Эми оказалась не готова к тому, что произошло. Барни ворвался в дом, остановился перед ней, процедил сквозь зубы: «Не смей больше так делать. Никогда!» и ударил ее по лицу с такой силой, что она упала на бок, стукнувшись головой о деревянный подлокотник кресла. Эми вскрикнула, и Барни упал рядом с ней на колени и разрыдался.
Он пришел в ужас, вернувшись домой и обнаружив, что там никого нет. Он думал, что Эми ушла от него, и знал, что не сможет без нее жить. Он ей уже об этом говорил. Без жены и дочери он сойдет с ума.
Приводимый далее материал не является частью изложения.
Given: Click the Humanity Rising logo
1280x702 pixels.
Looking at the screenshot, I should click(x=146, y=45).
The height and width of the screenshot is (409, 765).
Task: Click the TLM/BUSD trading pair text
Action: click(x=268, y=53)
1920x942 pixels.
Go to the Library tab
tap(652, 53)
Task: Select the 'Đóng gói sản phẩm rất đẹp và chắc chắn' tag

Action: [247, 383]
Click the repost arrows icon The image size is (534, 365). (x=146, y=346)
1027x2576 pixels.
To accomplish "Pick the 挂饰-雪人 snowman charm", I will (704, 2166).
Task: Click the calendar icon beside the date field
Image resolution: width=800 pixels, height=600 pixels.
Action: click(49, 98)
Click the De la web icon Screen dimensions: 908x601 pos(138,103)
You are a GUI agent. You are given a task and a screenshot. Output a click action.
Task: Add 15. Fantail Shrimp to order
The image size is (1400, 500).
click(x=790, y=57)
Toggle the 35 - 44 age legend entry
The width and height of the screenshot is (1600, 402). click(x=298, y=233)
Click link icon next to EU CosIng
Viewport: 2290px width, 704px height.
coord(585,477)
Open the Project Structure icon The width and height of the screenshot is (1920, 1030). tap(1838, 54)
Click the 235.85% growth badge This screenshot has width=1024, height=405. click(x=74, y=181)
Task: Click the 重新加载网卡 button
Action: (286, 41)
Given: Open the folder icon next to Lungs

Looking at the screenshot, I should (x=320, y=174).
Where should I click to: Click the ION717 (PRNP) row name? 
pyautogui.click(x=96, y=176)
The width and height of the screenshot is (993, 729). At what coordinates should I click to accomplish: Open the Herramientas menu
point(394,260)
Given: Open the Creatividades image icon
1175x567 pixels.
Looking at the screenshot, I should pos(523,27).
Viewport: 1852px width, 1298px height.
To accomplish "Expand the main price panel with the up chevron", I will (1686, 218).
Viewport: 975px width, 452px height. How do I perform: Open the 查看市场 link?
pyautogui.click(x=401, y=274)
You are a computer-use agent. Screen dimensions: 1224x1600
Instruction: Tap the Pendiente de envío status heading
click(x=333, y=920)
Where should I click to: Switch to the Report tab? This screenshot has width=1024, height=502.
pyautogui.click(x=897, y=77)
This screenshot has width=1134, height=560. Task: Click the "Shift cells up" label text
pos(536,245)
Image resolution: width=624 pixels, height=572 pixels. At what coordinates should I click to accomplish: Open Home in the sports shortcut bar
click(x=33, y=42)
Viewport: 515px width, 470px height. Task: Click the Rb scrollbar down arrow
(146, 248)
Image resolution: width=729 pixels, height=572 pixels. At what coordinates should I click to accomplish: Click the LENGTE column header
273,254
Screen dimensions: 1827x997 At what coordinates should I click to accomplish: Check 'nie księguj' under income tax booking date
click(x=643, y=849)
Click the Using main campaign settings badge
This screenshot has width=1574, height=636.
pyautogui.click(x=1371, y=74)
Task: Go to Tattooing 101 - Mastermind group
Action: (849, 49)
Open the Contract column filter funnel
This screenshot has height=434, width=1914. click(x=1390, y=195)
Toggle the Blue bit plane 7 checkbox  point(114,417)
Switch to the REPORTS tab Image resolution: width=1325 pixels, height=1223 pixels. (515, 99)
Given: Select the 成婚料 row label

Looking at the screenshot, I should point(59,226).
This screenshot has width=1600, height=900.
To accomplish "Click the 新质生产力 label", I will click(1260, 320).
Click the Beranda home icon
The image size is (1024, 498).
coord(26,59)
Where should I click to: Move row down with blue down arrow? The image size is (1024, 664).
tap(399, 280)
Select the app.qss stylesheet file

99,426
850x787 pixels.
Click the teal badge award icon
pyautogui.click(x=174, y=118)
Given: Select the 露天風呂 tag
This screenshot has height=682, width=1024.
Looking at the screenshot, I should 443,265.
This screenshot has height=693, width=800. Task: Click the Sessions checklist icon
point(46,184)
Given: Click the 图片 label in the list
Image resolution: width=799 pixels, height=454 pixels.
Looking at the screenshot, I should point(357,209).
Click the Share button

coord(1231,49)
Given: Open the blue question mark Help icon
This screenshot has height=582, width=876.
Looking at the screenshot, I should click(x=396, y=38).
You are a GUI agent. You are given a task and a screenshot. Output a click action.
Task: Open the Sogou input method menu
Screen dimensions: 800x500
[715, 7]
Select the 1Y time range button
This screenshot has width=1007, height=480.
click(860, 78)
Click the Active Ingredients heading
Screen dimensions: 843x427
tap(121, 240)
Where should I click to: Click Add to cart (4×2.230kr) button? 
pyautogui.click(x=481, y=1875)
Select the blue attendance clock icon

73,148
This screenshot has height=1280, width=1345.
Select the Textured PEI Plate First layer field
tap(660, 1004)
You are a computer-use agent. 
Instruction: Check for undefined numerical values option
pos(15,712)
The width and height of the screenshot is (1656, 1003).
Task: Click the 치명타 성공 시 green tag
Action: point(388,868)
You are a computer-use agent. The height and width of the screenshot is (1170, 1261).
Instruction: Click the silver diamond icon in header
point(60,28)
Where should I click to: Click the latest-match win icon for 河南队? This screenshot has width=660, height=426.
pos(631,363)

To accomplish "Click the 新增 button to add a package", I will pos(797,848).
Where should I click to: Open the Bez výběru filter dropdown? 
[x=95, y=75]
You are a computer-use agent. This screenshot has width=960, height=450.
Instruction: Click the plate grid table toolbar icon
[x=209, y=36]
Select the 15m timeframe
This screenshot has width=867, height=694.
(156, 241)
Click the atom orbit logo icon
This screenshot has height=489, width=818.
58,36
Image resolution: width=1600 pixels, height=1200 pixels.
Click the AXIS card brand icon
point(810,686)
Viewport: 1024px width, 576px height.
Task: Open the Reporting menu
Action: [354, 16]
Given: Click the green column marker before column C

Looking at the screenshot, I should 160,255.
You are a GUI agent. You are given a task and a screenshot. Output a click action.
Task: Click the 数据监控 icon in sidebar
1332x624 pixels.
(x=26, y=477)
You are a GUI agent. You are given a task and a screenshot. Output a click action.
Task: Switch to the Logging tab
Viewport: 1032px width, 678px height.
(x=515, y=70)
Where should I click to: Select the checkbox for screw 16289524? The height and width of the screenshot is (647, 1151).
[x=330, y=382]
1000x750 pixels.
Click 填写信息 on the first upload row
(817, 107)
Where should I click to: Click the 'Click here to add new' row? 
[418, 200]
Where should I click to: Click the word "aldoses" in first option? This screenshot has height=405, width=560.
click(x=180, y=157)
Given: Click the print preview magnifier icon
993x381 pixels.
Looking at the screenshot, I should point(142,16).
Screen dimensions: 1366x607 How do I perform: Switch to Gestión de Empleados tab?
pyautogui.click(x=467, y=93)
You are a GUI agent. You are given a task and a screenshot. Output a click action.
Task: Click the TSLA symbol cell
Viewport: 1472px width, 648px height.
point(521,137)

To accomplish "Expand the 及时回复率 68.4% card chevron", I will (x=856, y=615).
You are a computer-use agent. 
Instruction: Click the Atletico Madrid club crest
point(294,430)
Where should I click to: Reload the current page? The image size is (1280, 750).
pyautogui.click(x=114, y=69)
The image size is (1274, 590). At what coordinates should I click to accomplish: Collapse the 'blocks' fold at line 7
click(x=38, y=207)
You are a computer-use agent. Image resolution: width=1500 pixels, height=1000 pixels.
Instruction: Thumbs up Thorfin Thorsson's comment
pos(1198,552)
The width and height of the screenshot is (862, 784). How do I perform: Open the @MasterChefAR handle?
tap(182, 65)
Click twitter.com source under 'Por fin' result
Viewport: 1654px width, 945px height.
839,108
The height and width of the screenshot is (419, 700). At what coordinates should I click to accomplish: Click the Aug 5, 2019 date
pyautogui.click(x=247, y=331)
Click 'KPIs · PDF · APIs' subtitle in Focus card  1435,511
Голова у Эми раскалывалась от боли, из ее распухшего левого уха сочилась кровь, и ей казалось, что оно увеличилось в размерах как минимум вдвое. Она спрашивала себя: а что, если он уже сошел с ума. И, возможно, она тоже сошла с ума, ведь что бы Барни ни делал, как бы отвратительно себя ни вел, ничто в этом мире не могло помешать ей его любить, во всяком случае, пока он, беспомощный, как ребенок, рыдал в ее объятиях.
— Тихо, тихо, — нежно сказала она. — Будет тебе, не плачь.
В сентябре, когда Маргарите было уже четыре с половиной года, она начала посещать монастырскую школу в Браунлоу-Хилл. Каждое утро она надевала форму: крошечное темно-синее платье-сарафан, белую блузку и галстук, форменный пиджак и велюровую шляпку с полосатой лентой.
— Ты очаровательна! — воскликнула Эми, когда Маргарита впервые надела форму и собралась идти в школу. Перед ней стояла идеальная школьница в миниатюре, хотя Маргарита была достаточно высокой для своего возраста и на удивление сильной. Эми чуть не расплакалась при мысли, что она не увидит свою дочь до половины четвертого.